Task 1 — Copy the passage from the essay about baby boomers, starting at "Because we happened" and ending at "we ship out?".
Task 2 — In the essay about baby boomers, what two things are named as what the boomers want for their remaining decades?
Task 3 — Extend the essay about baby boomers, picking up right after its final sentence and keeping its voice.

My horizons are limited by my mortality. And as you get older, I’ve found, you accommodate yourself to that inevitability. As will, collectively, an entire generation.

So what do the boomers want for the next few decades they have left?

Good health, for one. And economic security. And for this fortunate generation, certainly in Canada, that’s not an unreasonable expectation.

Regardless of what is or will be happening around us, aging boomers would prefer things to continue pretty much the way they do now. They’d like to continue using the last, best resources while they’re still cheap – oil, water, land, air – with a sense that there’s no real limit to our consumption save what we can afford. In the face of limits, we expect that technology – as it has all our lives – will save the day. Smart people will figure something out.

Because we happened to be born at the right time, in the right place, accumulating wealth has been as easy as breathing. The great post-war boom has benefited us more than any other in human history. Why wouldn’t we want that to continue, until we ship out?

In short, we don’t wish to be inconvenienced in any dramatic way. And as we get older, we do get crankier in the face of unexpected unpleasantries.

So here’s the cranky version of the generational bargain that underpins the world view of the self-regarding boomer.

We want to live out the closing years of our lives with as much stability as possible. Don’t ask us to change our lifestyles before illness and disability does it for us, and certainly don’t ask for more in taxes.

We intend to spend our wealth, to which we feel entitled, largely on ourselves. We don’t know the consequences, yet, of all the carbon we have emitted into the atmosphere but would prefer not to be reminded while we’re travelling.

We will pass along whatever’s left and also the debts – whether measured in credit or carbon – to whomever has to make the tough decisions. However, because we vote in large numbers, we assume we’ll be exempted without being asked to alter our lifestyles for the sake of another generation.

We do expect the young’uns to work hard and creatively to address the challenges heading their way. And we expect them to pay taxes sufficient to fund our health care or accept that less will be spent on things like education. But we’re hoping they won’t make a big fuss as they realize they’re not going to get the opportunity to acquire what we took for granted. Because we really don’t want to make room for them if it means changing the character of our community or negatively affecting our property values. So, please, don’t think about rezoning our neighbourhoods or taking road space for bike routes.

Data listing —
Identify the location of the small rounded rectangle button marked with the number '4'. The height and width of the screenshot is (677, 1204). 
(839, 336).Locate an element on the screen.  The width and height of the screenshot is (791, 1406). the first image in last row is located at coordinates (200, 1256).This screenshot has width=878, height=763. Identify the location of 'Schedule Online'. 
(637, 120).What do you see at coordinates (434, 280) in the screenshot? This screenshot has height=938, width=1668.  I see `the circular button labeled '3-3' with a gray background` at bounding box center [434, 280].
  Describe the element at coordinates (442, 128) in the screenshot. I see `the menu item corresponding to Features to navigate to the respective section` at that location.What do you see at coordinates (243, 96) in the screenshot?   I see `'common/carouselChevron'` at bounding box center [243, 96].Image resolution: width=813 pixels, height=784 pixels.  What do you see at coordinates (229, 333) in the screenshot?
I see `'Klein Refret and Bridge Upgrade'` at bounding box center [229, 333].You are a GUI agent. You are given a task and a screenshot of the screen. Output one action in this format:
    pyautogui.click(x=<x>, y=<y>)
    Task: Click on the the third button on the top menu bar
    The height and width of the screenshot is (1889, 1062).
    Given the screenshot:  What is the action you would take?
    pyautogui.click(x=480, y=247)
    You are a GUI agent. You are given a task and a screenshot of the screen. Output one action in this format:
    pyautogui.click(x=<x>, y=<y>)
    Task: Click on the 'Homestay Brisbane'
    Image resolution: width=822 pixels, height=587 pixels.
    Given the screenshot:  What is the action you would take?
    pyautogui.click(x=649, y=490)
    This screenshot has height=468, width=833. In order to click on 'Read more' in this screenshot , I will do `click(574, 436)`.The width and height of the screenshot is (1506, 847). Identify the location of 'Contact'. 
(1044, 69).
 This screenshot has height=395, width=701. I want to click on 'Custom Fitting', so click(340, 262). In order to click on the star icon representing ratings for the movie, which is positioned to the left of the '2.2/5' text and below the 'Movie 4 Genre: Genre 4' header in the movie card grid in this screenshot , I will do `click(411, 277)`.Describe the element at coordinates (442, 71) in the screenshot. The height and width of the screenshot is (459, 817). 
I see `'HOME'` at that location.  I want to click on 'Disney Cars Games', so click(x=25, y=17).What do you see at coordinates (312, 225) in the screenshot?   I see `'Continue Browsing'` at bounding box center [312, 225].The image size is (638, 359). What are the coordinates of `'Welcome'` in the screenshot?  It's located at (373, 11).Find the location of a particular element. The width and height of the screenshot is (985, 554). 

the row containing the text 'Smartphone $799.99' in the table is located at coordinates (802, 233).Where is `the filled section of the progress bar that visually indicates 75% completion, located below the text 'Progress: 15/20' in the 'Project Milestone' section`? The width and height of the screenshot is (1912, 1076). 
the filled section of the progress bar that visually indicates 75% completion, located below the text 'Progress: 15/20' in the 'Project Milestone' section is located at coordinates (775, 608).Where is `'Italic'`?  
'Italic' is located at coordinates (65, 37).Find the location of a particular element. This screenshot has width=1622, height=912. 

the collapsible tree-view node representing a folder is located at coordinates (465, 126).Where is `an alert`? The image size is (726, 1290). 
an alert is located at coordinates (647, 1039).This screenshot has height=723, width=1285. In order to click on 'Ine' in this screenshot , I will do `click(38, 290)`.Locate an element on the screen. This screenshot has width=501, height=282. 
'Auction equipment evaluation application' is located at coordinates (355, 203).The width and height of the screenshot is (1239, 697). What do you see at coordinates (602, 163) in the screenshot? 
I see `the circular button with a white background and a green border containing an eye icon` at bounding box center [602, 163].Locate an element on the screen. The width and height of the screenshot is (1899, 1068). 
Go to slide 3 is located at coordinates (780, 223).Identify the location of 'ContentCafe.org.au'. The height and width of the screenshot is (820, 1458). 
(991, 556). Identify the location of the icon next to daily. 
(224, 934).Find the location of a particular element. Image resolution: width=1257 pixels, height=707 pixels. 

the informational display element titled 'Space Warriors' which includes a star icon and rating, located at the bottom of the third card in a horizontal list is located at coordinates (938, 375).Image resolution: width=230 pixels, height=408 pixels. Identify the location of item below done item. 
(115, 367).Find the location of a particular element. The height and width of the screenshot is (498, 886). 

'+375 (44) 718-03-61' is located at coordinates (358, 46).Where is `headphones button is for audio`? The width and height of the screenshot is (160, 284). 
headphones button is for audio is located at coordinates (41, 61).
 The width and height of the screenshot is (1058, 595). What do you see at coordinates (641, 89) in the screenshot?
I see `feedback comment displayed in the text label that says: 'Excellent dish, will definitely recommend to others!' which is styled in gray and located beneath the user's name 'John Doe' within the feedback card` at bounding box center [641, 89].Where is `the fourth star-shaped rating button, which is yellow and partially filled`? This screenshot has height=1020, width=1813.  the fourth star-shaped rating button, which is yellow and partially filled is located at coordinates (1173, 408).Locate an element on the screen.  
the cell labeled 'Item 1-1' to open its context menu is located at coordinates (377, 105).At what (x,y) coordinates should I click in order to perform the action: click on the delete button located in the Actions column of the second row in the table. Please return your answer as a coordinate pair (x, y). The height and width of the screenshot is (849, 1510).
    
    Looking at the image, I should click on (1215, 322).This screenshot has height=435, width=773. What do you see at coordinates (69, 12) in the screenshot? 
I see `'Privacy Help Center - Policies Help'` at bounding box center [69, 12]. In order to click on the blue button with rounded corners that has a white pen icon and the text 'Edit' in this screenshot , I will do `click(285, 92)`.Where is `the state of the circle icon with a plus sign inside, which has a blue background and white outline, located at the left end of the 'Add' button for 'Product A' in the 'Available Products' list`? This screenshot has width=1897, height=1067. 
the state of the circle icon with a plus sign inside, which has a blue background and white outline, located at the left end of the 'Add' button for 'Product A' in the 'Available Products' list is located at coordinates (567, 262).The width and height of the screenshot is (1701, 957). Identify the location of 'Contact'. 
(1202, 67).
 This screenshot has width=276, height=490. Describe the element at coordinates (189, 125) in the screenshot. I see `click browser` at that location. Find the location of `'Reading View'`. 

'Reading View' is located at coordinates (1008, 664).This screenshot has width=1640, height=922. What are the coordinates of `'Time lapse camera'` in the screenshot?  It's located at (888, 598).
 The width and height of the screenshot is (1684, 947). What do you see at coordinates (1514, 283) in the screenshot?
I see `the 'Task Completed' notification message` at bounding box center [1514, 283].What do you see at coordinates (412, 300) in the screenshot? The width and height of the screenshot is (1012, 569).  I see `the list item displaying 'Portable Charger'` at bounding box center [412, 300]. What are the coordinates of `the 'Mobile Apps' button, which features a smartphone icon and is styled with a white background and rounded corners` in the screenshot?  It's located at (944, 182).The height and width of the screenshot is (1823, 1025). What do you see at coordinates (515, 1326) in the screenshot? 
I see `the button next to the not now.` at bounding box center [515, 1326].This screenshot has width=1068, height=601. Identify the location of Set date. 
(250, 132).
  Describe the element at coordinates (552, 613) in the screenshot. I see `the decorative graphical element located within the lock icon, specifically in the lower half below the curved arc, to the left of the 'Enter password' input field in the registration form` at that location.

Task response 1 —
Because we happened to be born at the right time, in the right place, accumulating wealth has been as easy as breathing. The great post-war boom has benefited us more than any other in human history. Why wouldn’t we want that to continue, until we ship out?

Task response 2 — Good health and economic security.

Task response 3 —
As I say, that’s the cranky view.

But if it were seen to be the mainstream opinion among the aging, I’d say we’re in for a pre-revolutionary period – not necessarily a violent one, but a time when the assumptions of a generation can be suddenly and decisively overturned. After all, why would those in their twenties put up with financing the boomers end-life at the cost of their own beginnings? Why would they remain passive if they felt boomers were taking them down even as they stood in the way of change?

Put that combination together – inequity in the present, disregard for the future and refusal to change – and you have the conditions that disrupted North American society in the late ’60s and North Africa practically yesterday: young people with resentments, not much to lose and a lot of new ways to communicate.

The more hopeful view is that, unlike tribal warfare, generations are resilient because we’re all rooted in families – and society is, in the end, a big family. Older people do see the need to share, and there is a lot of wealth to be passed on. Technology and creativity do make a difference. Smart people can come up with solutions. Democracies do absorb disruptive change. And the generational bargain is capable of being rewritten so that no one need suffer unjustly.

But we’d still be in a potentially pre-revolutionary state if our political leadership can’t find a way, without being penalized, to convince the boomer generation that some significant changes to their neighbourhoods, their taxes and their lifestyles are in order.

The boomers rebelled against their parents. Would they rebel against their kids?